WHAT IS EXPECTED:
Starting at the line that contains "Donors Pledged (127, 859)", set down each line exactly until the records end, keeping both ends and adding nothing.

SUPPLIED DATA:

* * * * *

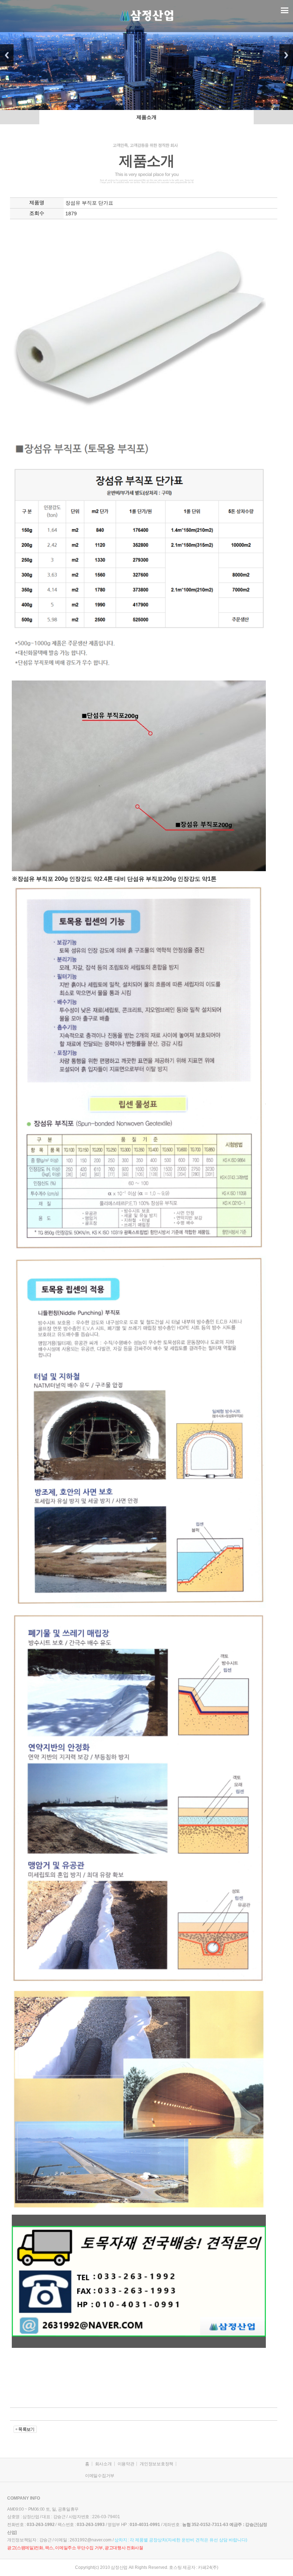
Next (286, 55)
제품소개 (146, 117)
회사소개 (103, 2463)
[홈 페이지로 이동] (146, 8)
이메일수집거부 (99, 2475)
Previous (7, 55)
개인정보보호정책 (156, 2463)
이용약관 (126, 2463)
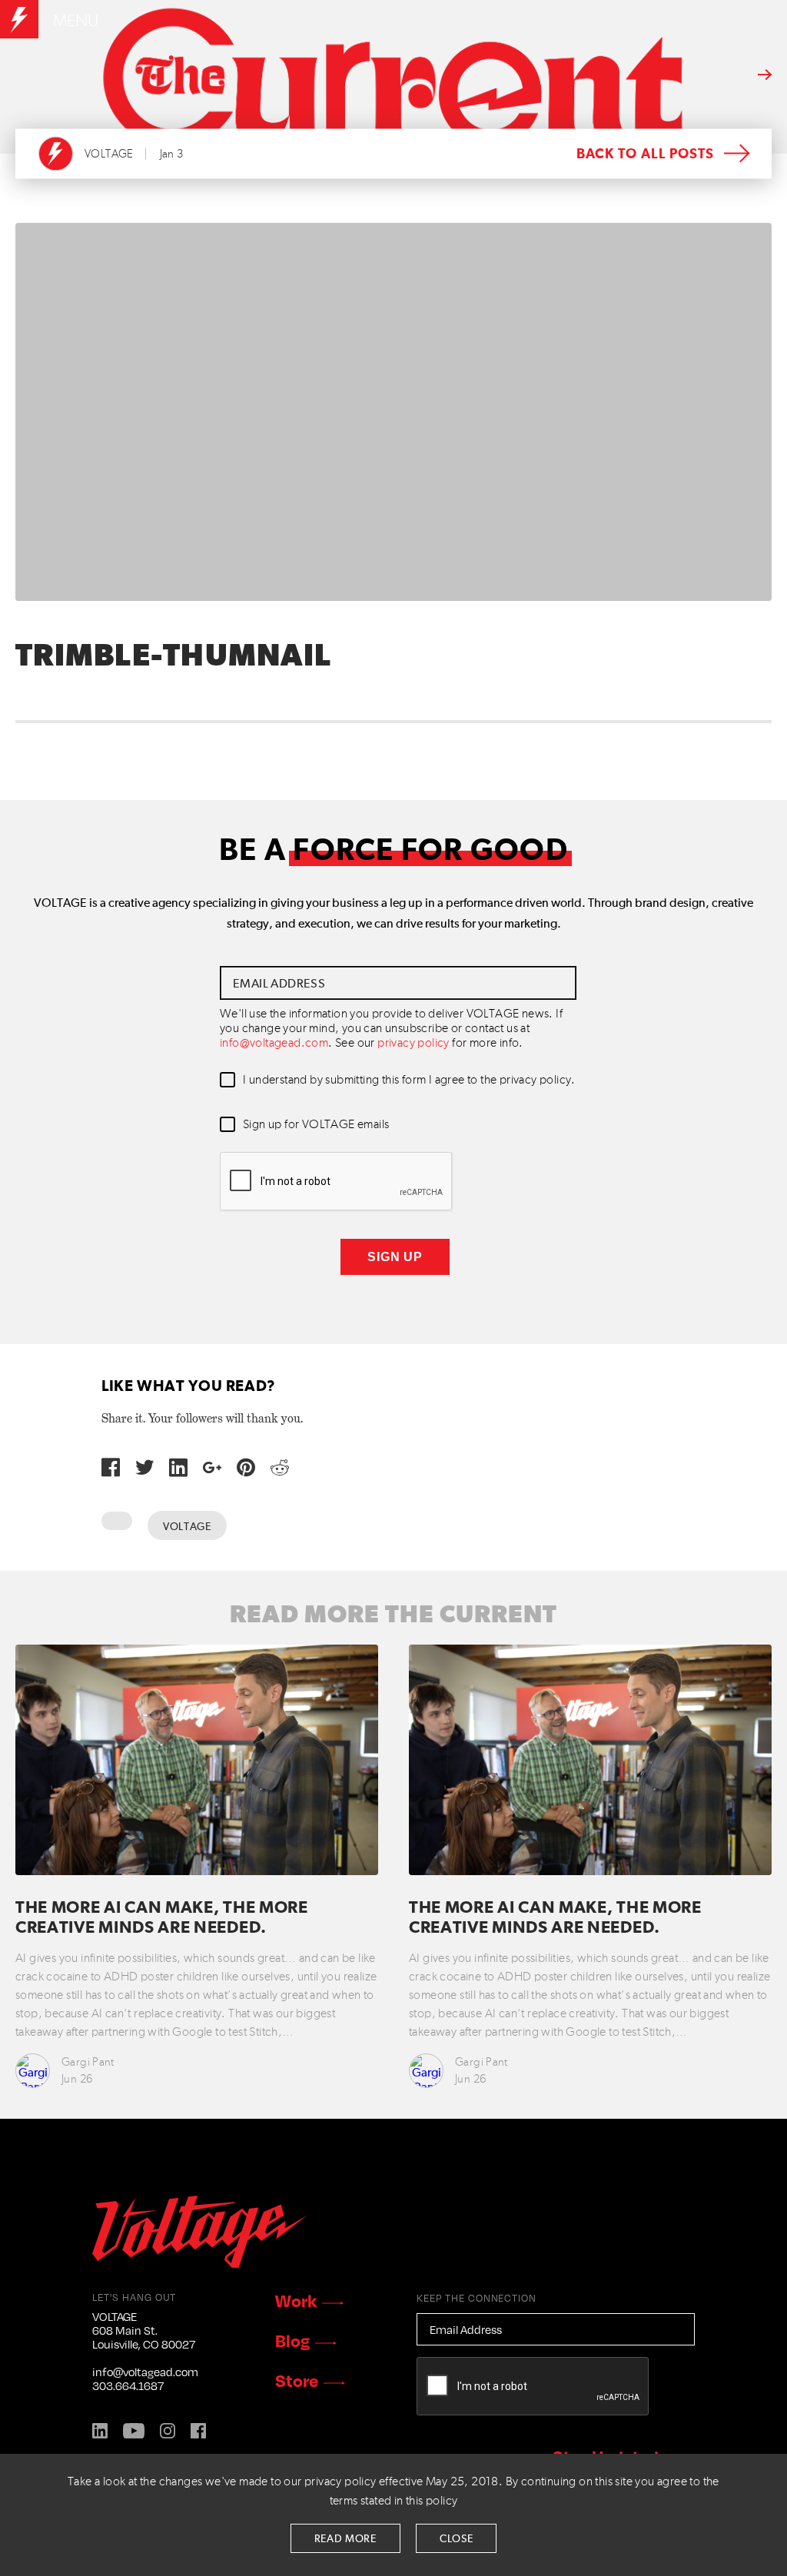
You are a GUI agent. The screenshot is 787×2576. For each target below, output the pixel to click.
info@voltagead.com (274, 1043)
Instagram (167, 2430)
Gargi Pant (88, 2062)
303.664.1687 (128, 2385)
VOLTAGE (109, 154)
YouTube (133, 2430)
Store (296, 2380)
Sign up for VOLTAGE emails (316, 1125)
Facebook (198, 2430)
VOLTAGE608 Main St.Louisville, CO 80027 (143, 2330)
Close (456, 2539)
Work (296, 2300)
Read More (345, 2539)
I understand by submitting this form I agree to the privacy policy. (409, 1080)
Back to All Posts (645, 154)
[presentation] (336, 1182)
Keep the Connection (476, 2298)
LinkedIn (100, 2430)
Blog (292, 2340)
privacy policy (413, 1043)
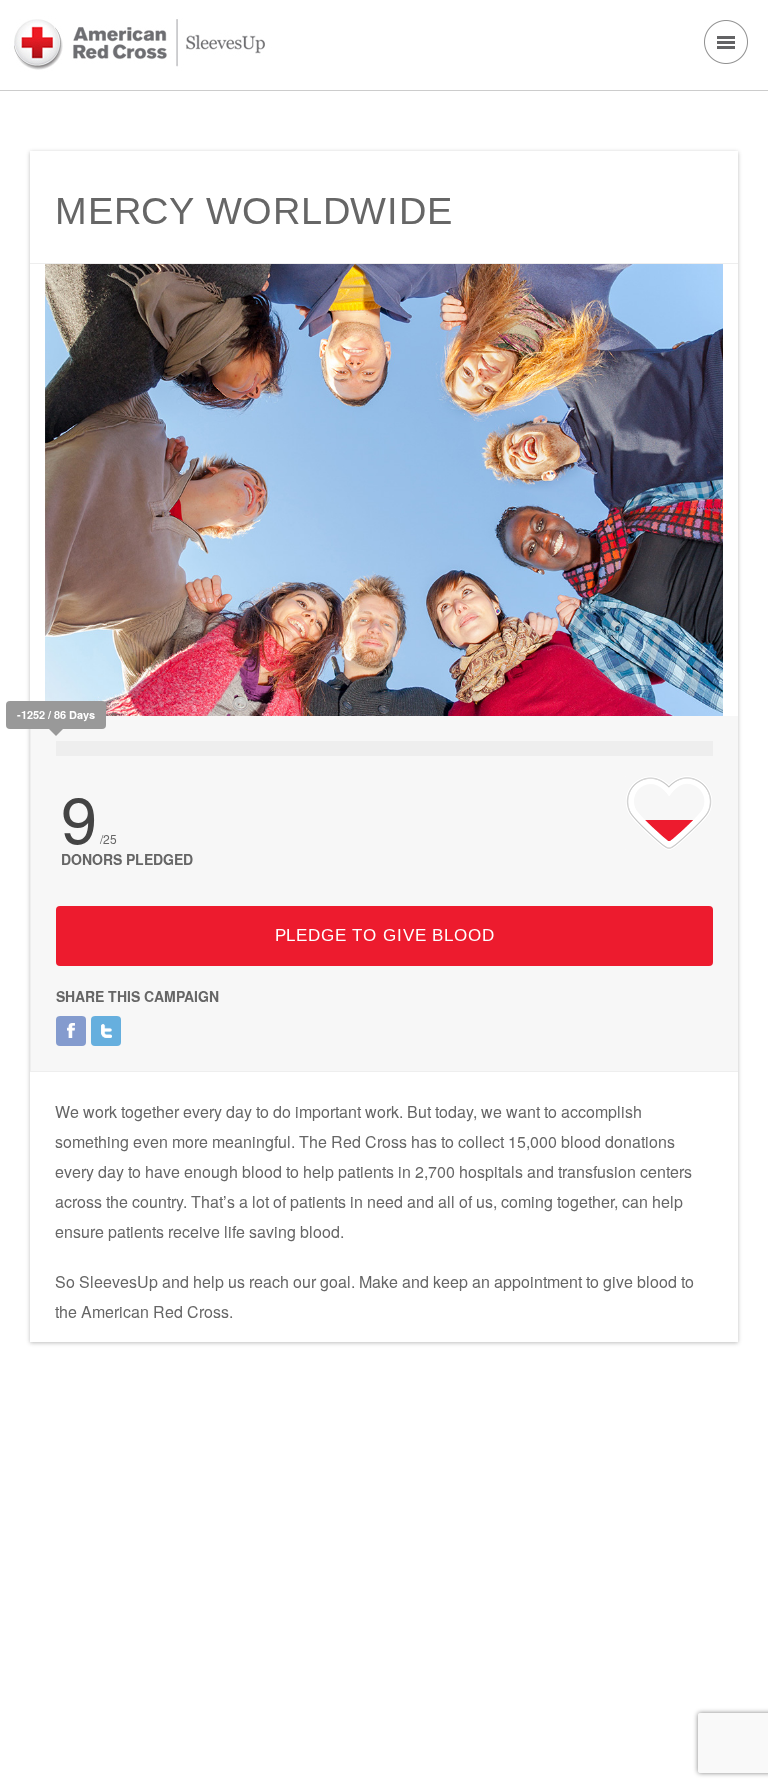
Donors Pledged (127, 859)
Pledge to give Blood (385, 935)
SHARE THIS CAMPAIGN (137, 996)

* * * * *

REPLY TO THE TASK:
Donors Pledged (127, 859)
Pledge to give Blood (385, 935)
SHARE THIS CAMPAIGN (137, 996)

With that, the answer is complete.